# [Text block]
►

The Untold (and Told) Crazy Canucks Stories

"We pushed to be the best in the world"

Name: Steve Podborski, Ken Read, Dave Irwin, Dave Murray, Todd Brooker
Affiliated Discipline(s): Alpine
Achievements: Multiple World Cup medals. One overall discipline title (Steve Podborski 1982 World Cup Downhill)
Active Career Period: 1979–1984
Induction Category: Alpine

Call it ironic or call it quintessentially Canadian. But for a good part of their racing careers, the original Crazy Canucks were either little known or largely ignored back home.

Though hailed and often mobbed as superstars in Europe, Dave, Dave, Ken and Steve were scarcely seen or heard of outside of certain select sports pages or ski magazines. In fact, it wasn’t until the 1980 Lake Placid Olympic Winter Games that that Canada’s national broadcaster finally woke up to just how incredibly remarkable and successful they were. So, since you may have missed the Crazy Canucks the first time around, here are some of their greatest accomplishments and memorable moments, including some untold stories.

Note: This is part of a collection of stories on the Crazy Canucks, written by ski writer Dave Fonda for the Canadian Ski Hall of Fame and Museum. Visit Who Exactly Was On Canada’s Greatest-Ever Ski Team? and also The Crazy Canucks’ Collection: The stories behind their gear for more on the Crazy Canucks.

How The Crazy Canucks Got Their Name

In 1869, a cartoon character named Johnny Canuck hit the press raring to thwart (British) John Bull and (American) Uncle Sam’s annoying antics. During World War II, Johnny Canuck resurfaced as a dashing Royal Canadian Air Force pilot who fought and successfully foiled the dastardly Nazis. While the term, ‘Crazy Canuck’ was not unheard of in European alpine cultures, its popular World Cup usage is most often attributed to the legendary Serge Lang. The Swiss-born, French ski journalist – and World Cup co-founder – was a fan of Canada’s downhillers. Before Serge, the European ski press often referred to our men’s downhill team as the Canadian Kamikazes, with good reason. They skied frighteningly fast, were fearless and often crashed after taking seemingly unnecessary risks. Lang’s ‘Crazy Canucks’ moniker stuck, especially in Europe, long before most Canadians had ever even heard of them.

Ken Read en route to winning his first World Cup downhill at Val d’Isere, France. Ken Read Personal Collection.

Dynasty Maker: Ken Read Wins in Val D’Isère

On December 7, 1975, Ken Read, a 20-year-old, six-time Canadian alpine ski champion from Calgary, Alberta, did the seemingly impossible. He became the first North American man to beat the world’s best, on their own snow and in their premier alpine event, when he won the World Cup downhill race at Val D’Isère, France. The Europeans were not impressed. Even the Fischer rep, whose company equipped Ken with the winning skis, dismissed the triumph as a fluke. The Europeans’ response might have seemed reasonable had three other Canadians not also finished in the top ten. “We knew our team was competitive,” Read said. “We were pushing each other. And that, in a sense, is the key. But we didn’t have it instilled in our realm of thinking that we could actually win. And not just win, but win again.”

◄

# [Collected material]
►

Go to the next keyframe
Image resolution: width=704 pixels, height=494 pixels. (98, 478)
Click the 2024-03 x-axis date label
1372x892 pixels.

◄

# [Problems and tasks]
- 1) Can you reproduce the Crazy Canucks text word for word, between "The Untold (and" and "World Cup Downhill)", inclusive?
- 2) Would you carry the Crazy Canucks piece forward from its last sentence and write the part that comes next?

# [Responses by task]
- 1)
The Untold (and Told) Crazy Canucks Stories

"We pushed to be the best in the world"

Name: Steve Podborski, Ken Read, Dave Irwin, Dave Murray, Todd Brooker
Affiliated Discipline(s): Alpine
Achievements: Multiple World Cup medals. One overall discipline title (Steve Podborski 1982 World Cup Downhill)

- 2)
A Bonafide Team Emerges: Dave Irwin Dominates in Schladming

Thirteen days later, Read’s teammate, the utterly fearless, incredibly fast, but crash-prone Dave Irwin, upped the ante. He didn’t just win the World Cup downhill in Schladming, Austria. He crushed it. Hitting speeds in excess of 128 kilometres per hour on the icy, 3,510-metre track, Irwin finished 1.61 seconds ahead of his nearest rival. Franz Klammer, Austria’s heavily favoured ‘King of the Downhill’ finished a distant fourth just two places ahead of yet another Canadian, Dave Murray. The Europeans took notice.

Dave Irwin celebrating a downhill win in Schladming, Austria on Dec. 20, 1975. CSMHF Archives.

Ken Read, with coach Scott Henderson at Val d’Isere, France, in 1975. Ken Read Personal Collection.

How the Crazy Canucks Beat The World

Unlike the powerful Europeans who enjoyed enormous financial, logistical and fan support while racing every weekend close to home, the Crazy Canucks spent over 200 days a year on the road. They lived, ate, trained, slept and tuned their skis in cheap hotels. Despite being strong technical skiers — to make the national team skiers you had to excel in at least two disciplines — they focused on downhill, at Canadian head coach Scott Henderson’s behest. Henderson’s reasoning was simple. To win a downhill race, you only need to be the fastest once, whereas in slalom or GS there are two runs. Said Steve Podborski, “in hindsight, it was a very wise thing to do.” With little in the way of financial support, the Crazy Canucks developed a rare camaraderie that drove them to help one another even though they were competing against each other.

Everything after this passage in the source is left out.